The Broader Implications for Personalized Medicine

RTU’s work exemplifies the transformative potential of cloud computing in genomics. by accelerating data processing, reducing costs, and ensuring data security, cloud-based GPUs are empowering researchers to unlock new insights into the human genome. This, in turn, is paving the way for personalized medicine, where treatments are tailored to an individual’s unique genetic makeup. As genomic research continues to advance, we can expect to see even more innovative applications of cloud computing, driving progress in disease diagnosis, prevention, and treatment.

Navigating Global Tech Restrictions: A New Era for Latvian Genomics

Latvia is strategically positioning itself as a leader in biotechnology innovation by leveraging artificial intelligence (AI) in genomics research. This initiative is significantly bolstered by a partnership with Gcore, a global provider of edge and AI cloud services, enabling the country to overcome challenges posed by recent US technology export restrictions.

The US AI Diffusion Rule classifies Latvia as a TIER 2 country, imposing substantial limitations on the import of high-performance computing equipment, particularly GPU servers. This presented a significant hurdle for Latvian institutions seeking to advance AI projects. However, Gcore’s provision of GPUs as a service has effectively circumvented these restrictions, granting Latvian companies and the RTU HPC Center immediate and legal access to the necessary computing power.

“Speed, flexibility, and independence – this is the future of artificial intelligence in healthcare,”

Edgar Liepa, Scientific Assistant, BMC

This access is crucial for maintaining international competitiveness and ensuring the uninterrupted progress of ongoing AI initiatives within the country.

AI and Genomics: A Competitive Edge for Nations

The convergence of AI and genomics is rapidly transforming the life science industry. The ability to harness state-of-the-art graphics processors,leverage local data relevance,and ensure flexible scalability is becoming a critical competitive advantage,not just for businesses,but for entire nations. According to a recent report by McKinsey, AI could contribute up to $1 trillion annually to the healthcare and life sciences sectors globally.

Latvia’s proactive approach,facilitated by Gcore’s infrastructure,demonstrates how countries can establish leadership in biotechnology innovation while maintaining digital independence. This is particularly relevant in an era of increasing geopolitical tensions and technological protectionism.

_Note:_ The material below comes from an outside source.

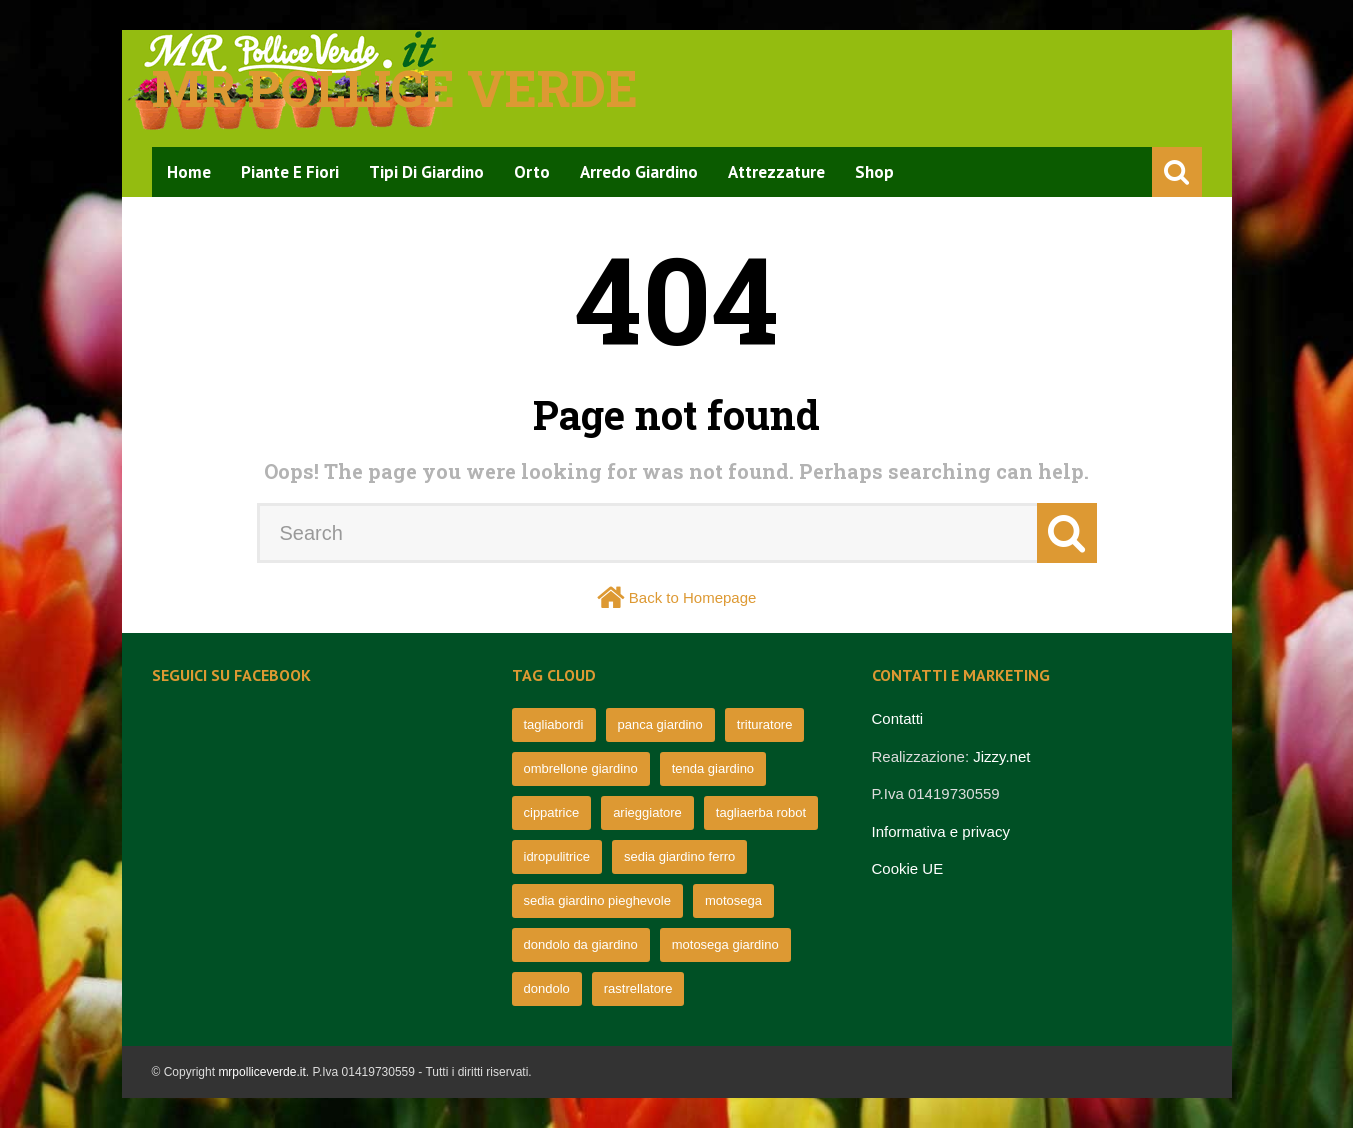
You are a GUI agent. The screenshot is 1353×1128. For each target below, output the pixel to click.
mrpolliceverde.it (261, 1072)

Gcore’s Commitment to Baltic Innovation

Vsevolod Vayner, Product Director of Edge & AI Cloud at Gcore, expressed pride in supporting Latvia’s vision for AI-driven genomics. He emphasized that this project exemplifies how countries can achieve leadership in biotechnology innovation without sacrificing their digital sovereignty.

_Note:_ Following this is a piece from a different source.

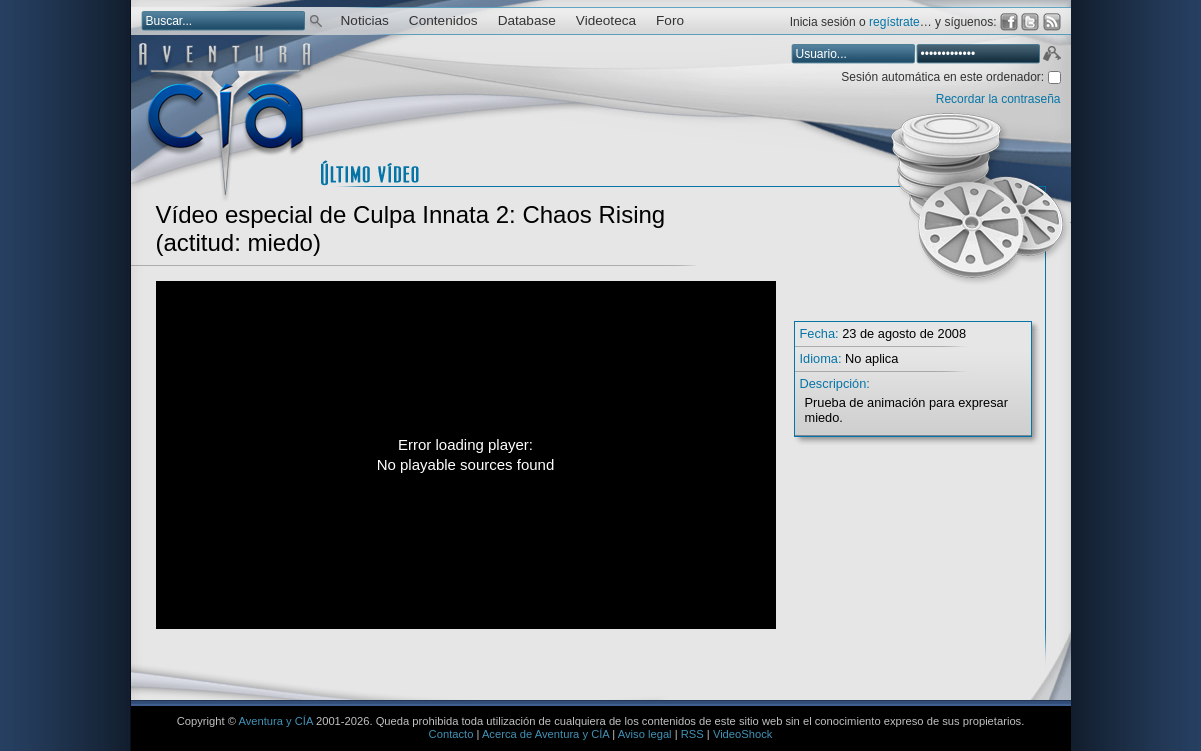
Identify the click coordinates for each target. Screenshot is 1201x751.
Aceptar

“This project serves as an example that countries can be leadership in biotechnology innovation without losing their digital independence.”

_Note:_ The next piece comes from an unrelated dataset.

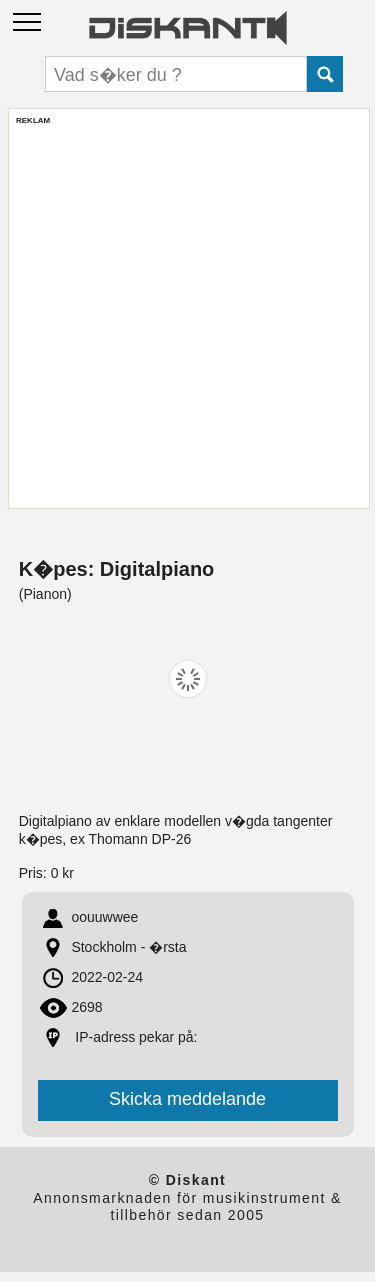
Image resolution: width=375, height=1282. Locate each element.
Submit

Vsevolod Vayner, Product Director of Edge & AI Cloud, Gcore

Strategic Partnerships: The Key to Accessible Computing

Gcore is further strengthening its commitment to the Baltic region through strategic partnerships. Dainis Lukashevich highlighted the recent collaboration with Capital Latvia as a crucial step in implementing their regional strategy. By combining Gcore’s technological capabilities with the expertise of strong local partners, they aim to provide Baltic companies and scientific institutions with innovative, secure, and, most importantly, accessible computing solutions that meet stringent cybersecurity requirements.